In Discovery 16.4.b, every vector in \(\matrixring_2(\R)\) can be decomposed as a linear combination of the provided spanning set vectors:
\begin{equation*}
\begin{bmatrix} a \amp b \\ c \amp d \end{bmatrix}
= a \begin{bmatrix} 1 \amp 0 \\ 0 \amp 0 \end{bmatrix}
+ b \begin{bmatrix} 0 \amp 1 \\ 0 \amp 0 \end{bmatrix}
+ c \begin{bmatrix} 0 \amp 0 \\ 1 \amp 0 \end{bmatrix}
+ d \begin{bmatrix} 0 \amp 0 \\ 0 \amp 1 \end{bmatrix}\text{.}
\end{equation*}
Example 16.4.15. A spanning set for \(\poly_3(\R)\).
In Discovery 16.4.c, every vector \(a + b x + c x^2 + d x^3\) in \(\poly_3(\R)\) is naturally expressed as a linear combination of \(1\) and the powers of \(x\) up to \(x^3\text{,}\) where the scalars in the linear combination are just the coefficients of the polynomial.
Remark 16.4.16.
In each of the spaces in the examples above, there are analogues for other “dimensions” of vectors.
- In \(\R^n\text{,}\) the standard basis vectors \(\uvec{e}_1,\uvec{e}_2,\dotsc,\uvec{e}_n\) always form a spanning set for the entire vector space.

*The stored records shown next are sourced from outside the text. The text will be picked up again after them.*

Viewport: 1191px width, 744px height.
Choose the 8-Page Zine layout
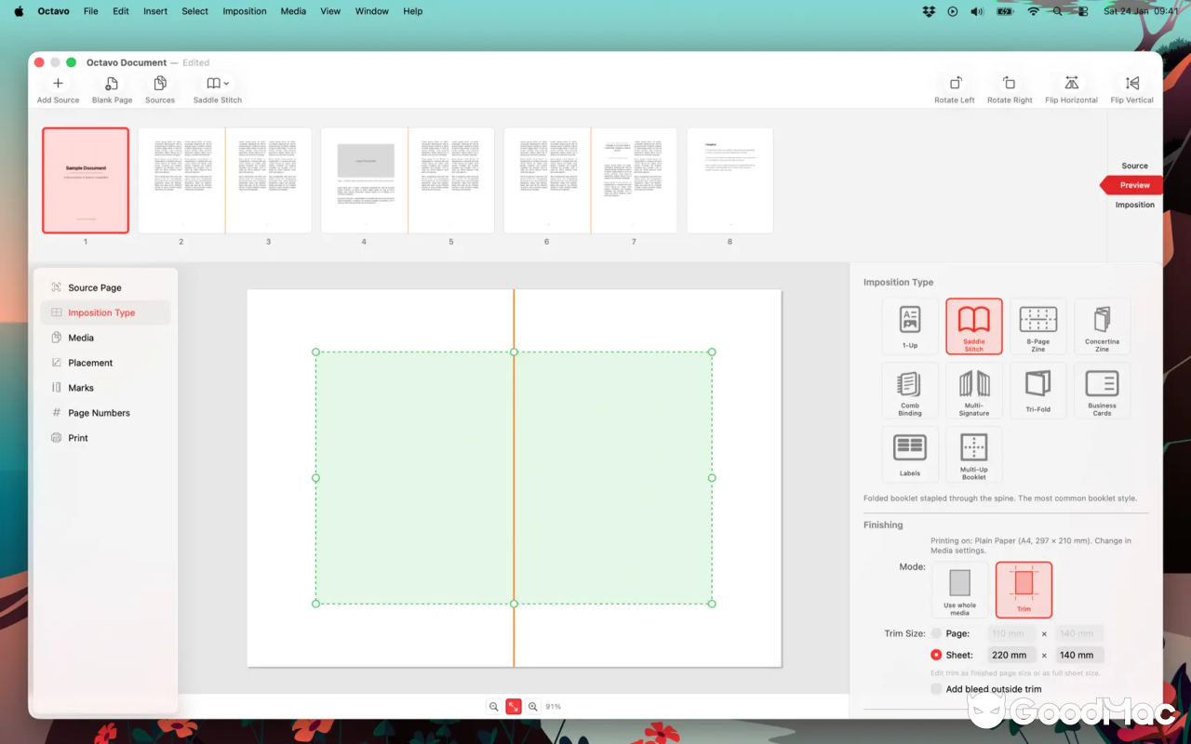[x=1037, y=326]
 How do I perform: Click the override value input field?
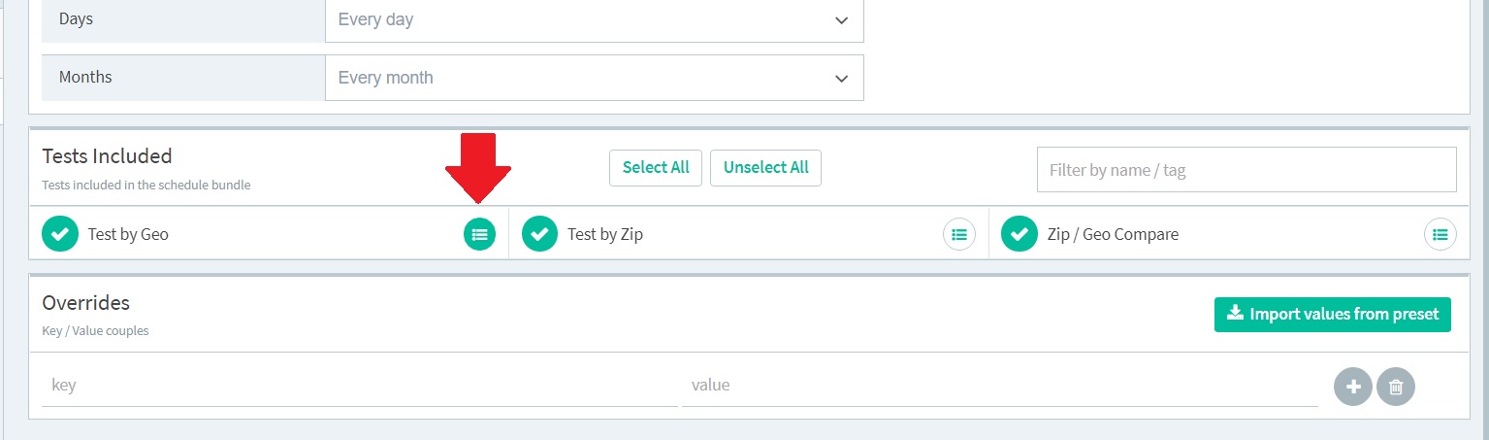coord(999,386)
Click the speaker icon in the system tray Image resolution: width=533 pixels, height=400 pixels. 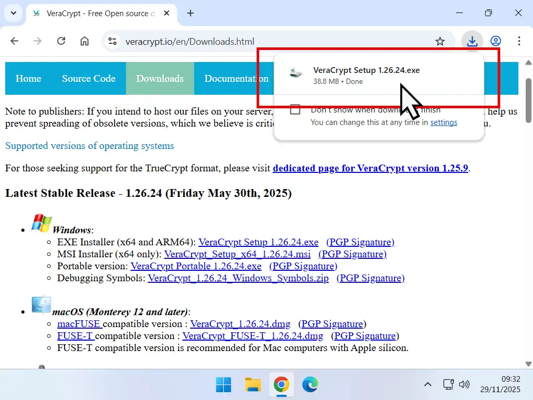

- In \(\matrixring_{m \times n}(\R)\text{,}\) the set of “standard basis vectors,” consisting of those matrices that have all zero entries except for a single \(1\) in one specific entry, is always a spanning set for the entire vector space.
- When we write a polynomial, we naturally write it as a linear combination of the constant polynomial \(1\) and powers of \(x\). So in \(\poly_n(\R)\text{,}\) the “standard basis vectors” \(1,x,x^2,\dotsc,x^n\) form a spanning set for the entire vector space.
In more complicated examples, the question “Is \(\Span S\) equal to the whole space?” may be more difficult to answer with the concepts we have accumulated so far. We will make this question more manageable through a deeper study of the relationships of vectors to one another with respect to linear combinations, and by attaching a notion of “size” to subspaces. In the meantime, see Example 16.6.2 in Section 16.6 for a preliminary method of answering this question.